“Romeo and Juliet” will bring a new twist to the classic play

by Kourtney Kawano | 2/18/15 7:11pm

With its components of romance and drama, many theaters have undertaken the iconic “story of more woe” between the star-crossed lovers of Shakespeare’s “Romeo and Juliet.” The challenge faced by modern theater productions is finding the perfect balance between creating a unique interpretation that audiences will find as thought-provoking as the original play without taking too much creative license through the characters’ dialogue or the play’s setting.

The College’s theater department will premiere an innovative version of “Romeo and Juliet” for its annual winter term production. The department’s production will provide an emphasis on the historical context of Shakespeare’s text in order to give the audience insight into his mind and create a double performance through the use of camera and film.

The production, directed by theater professor Peter Hackett, will premiere on Friday evening and have a two-weekend run.

Unlike other modernized versions that still only focus on the play’s romantic nature, like the 2013 Broadway version featuring Orlando Bloom in the titular role of Romeo, Hackett’s version will use multimedia to reflect a more meaningful and analytical look at the social and political commentaries laced within the text.

Hackett said that the main challenge of presenting such an iconic play is making people see the story in a new way. He said he was inspired to steer away from traditional retellings by a project done by the Nature Theater, a company from Oklahoma, that asked people to retell “Romeo and Juliet” “in their own words.”

“Everybody thinks they know the story,” Hackett said. “What I find interesting is that we all seem to be locked into 19th-century romantic interpretation of the play.”

Using Baz Luhrmann’s “Romeo + Juliet” (1996) and Franco Zeffirelli’s “Romeo and Juliet” (1968) as examples, Hackett said that the emphasis placed on romance in many interpretations can overshadow other aspects of the play, such as the beauty of the poetry or sobering realities, like the dysfunctions within the Montague and Capulet families.

In order to help the audience understand some of the more subtle contexts of the play, the action will be broken by “footnotes” delivered by the actors, Hackett said.

Students from “Theater and Society II: Early Modern Performance” researched and complied these “footnotes,” which range from information about clandestine marriages to the typical age of marriage in Shakespeare’s time, “Theater and Society II: Early Modern Performance” professor Laura Edmonson said. To help put the historical information into a modern-day setting, the students also used social media to translate the historical information, such as describing what a day in Juliet’s life would have been like through Yik Yak posts.

To further the production from traditional re-tellings, the action on stage will also be filmed at the same time and projected, giving audience members the freedom to choose where they focus their attention — the live projected video or the live storytelling by the actors.

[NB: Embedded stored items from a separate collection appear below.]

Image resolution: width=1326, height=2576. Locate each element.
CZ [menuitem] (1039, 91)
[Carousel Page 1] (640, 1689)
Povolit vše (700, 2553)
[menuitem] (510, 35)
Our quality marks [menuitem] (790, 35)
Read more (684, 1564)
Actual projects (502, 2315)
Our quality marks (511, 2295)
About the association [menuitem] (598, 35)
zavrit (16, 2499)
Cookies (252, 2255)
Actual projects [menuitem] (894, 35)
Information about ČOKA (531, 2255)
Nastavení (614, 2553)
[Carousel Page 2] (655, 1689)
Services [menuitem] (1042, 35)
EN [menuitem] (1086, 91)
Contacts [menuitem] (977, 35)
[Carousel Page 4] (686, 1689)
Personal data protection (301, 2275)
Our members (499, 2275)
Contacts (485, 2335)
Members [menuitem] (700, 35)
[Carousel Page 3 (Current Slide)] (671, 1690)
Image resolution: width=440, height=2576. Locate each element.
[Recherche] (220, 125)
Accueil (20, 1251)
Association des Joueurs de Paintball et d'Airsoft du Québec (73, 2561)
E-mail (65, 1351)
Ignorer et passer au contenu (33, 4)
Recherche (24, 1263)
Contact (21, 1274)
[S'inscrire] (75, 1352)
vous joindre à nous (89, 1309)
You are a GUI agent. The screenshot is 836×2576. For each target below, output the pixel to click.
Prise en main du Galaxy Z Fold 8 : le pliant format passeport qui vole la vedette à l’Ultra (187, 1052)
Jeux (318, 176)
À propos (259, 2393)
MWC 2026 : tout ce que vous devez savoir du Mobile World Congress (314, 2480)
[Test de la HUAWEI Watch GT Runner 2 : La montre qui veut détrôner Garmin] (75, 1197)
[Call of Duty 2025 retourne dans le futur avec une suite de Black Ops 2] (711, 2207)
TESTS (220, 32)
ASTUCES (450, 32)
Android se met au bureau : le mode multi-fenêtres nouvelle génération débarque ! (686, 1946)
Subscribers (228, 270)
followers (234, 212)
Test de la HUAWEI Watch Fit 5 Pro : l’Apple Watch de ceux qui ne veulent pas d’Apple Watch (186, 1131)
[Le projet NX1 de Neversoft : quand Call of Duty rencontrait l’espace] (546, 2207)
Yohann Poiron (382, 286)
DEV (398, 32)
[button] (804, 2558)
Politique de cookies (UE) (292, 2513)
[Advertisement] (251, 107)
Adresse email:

For example, in the famous balcony scene, viewers will be faced with the dilemma of watching two simultaneous interpretations in the different mediums.

“We’re not telling you where to look, what experience to have,” Hackett said. “You can choose or go back and forth. The whole time, you’re listening to Shakespeare’s beautiful language.”

Assistant director and videographer Heather Oudheusden ’15 said that she is excited to use multimedia to bring new aspects to the show that audience members not have considered before.

She said that one of the major challenges of the show was figuring out the technical aspects of the camera work.

Hackett said that helping the actors interact with the cameras was also a challenge, since it added an extra level of choreography to the production.

There will also be pre-recorded footage, including the actors’ thoughts on the play and students from the College and local high schools performing their favorite moments.

To parallel the use of live video, the staged performance will occur in a modern-day rehearsal studio designed by theater professor Georgi Alexi-Meskhishvili. His set for “Romeo and Juliet” will be filled with video cameras, monitors, long folding tables and chairs and costume pieces on mannequins.

Additionally, the cast and production team feature a diverse mix of undergraduates who have been practicing to get the timing and choreography of the complicated sword fights right and to ensure the video sequences are in sync with the onstage performance — the department even hired a professional fight choreographer, Ron Piretti, to ensure the fight scenes ran smoothly. Portraying the star-crossed lovers and bringing this modern adaptation of “Romeo and Juliet” to life on stage will be Reed Latrowski ’15 and Tess McGuinness ’18, respectively.

Latrowski and McGuinness are “phenomenal,” Oudheusden said.

“I’m super excited,” she said. “[McGuinness] has great knowledge for what it means to be a teenager back then, and we get to see [Latrowski] in a whole new light.”

Since planning for the show began almost a year ago, Hackett has been waiting to bring this new vision to life.

“There were lots of challenges, but that’s what made it so fun,” Hackett said.

This weekend’s performances will be Friday and Saturday at 8 p.m. and Sunday at 2 p.m. in the Moore Theater. Next week, the play will be performed Thursday through Saturday at 8 p.m. and Sunday at 2 p.m. Tickets will between five dollars and $12 for students and between $10 and $12 for community members. There will also be performances Thursday Feb. 26, Friday Feb. 27, Saturday Feb. 28 and Sunday March 1, with a post-performance discussion after the Feb. 27 performance.